If All Time Is Eternally Present

In mid-nineteenth century, photography somehow emerged as the mirror/reflection of a period of profound transformations.
In its pursuit of image quality and agile temporal realization, photography’s evolution brought about the emergence of values that became forever associated to it: a record or copy of an original, an archive, a memory, identity, fragmentation, a document, which served as the basis of ideological support and grounding for that same photograph.
At its core, this “invisible codes of the visible” photographic series, aims to truly understand the circumstances and/or surroundings in which the creation of these images is rooted.
Images are the result of an intention. Seldom, however, do we stop to analyze where the intention springs from; how it sprouts in our imagination; how we shape it and work it into the desired result.
The work herein chiefly addresses the history of art through images which does not happen logically and progressively, but rather discontinuously and simultaneously. My photographic production explores this specific topic.
Walter Benjamin defended the notion of surreal dialectical images. An image is dialectic in a state of suspension. Whereas its relationship to the past is purely temporal, the relationship between the “then” and the “now” is dialectical: not temporal but imaginal in nature.

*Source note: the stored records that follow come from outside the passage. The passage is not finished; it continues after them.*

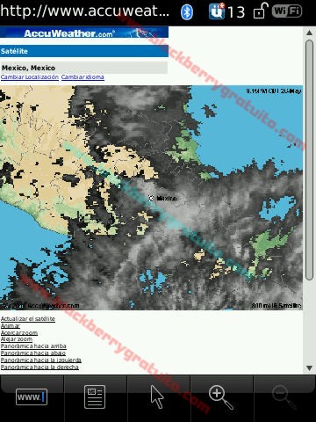Tap the WiFi indicator
This screenshot has width=316, height=422.
(287, 11)
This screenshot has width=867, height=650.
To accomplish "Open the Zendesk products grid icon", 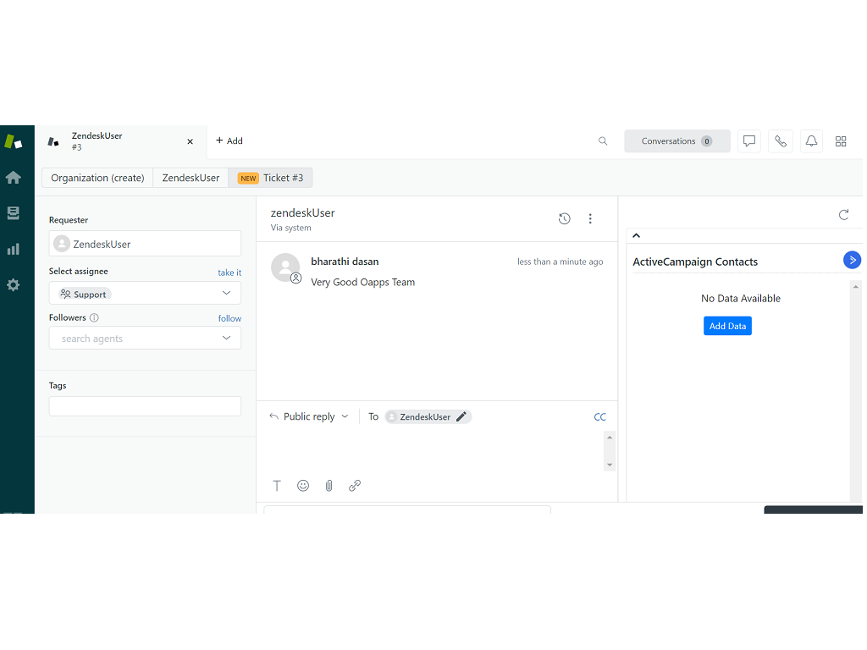I will tap(841, 141).
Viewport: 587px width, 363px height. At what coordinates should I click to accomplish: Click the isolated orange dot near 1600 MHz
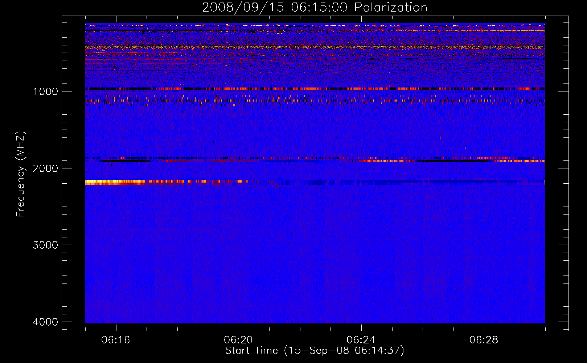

Observing an image whilst ascribing it to the past, we do so in a temporal, chronological way. However, if we try to relate what it depicts with the now (present), such a relationship becomes dialectic: not temporal dialectic, but imaginative in nature. By adopting the dialectical image concept, Benjamin disintegrates the notion of history as narrative: discontinuous instead of linear and progressive.
Warburg’s Bilderatlas (an assembly of images in which he specializes time) supports the history of images as historical time condensed.
For him, the past is never a time elapsed, gone, for it constantly reappears in the present, without the latter being able to tame it. Tradition is therefore not linear: what succeeds does not imitate nor is it influenced by what precedes; in actuality, it’s an element of conflict and discussion between present and past.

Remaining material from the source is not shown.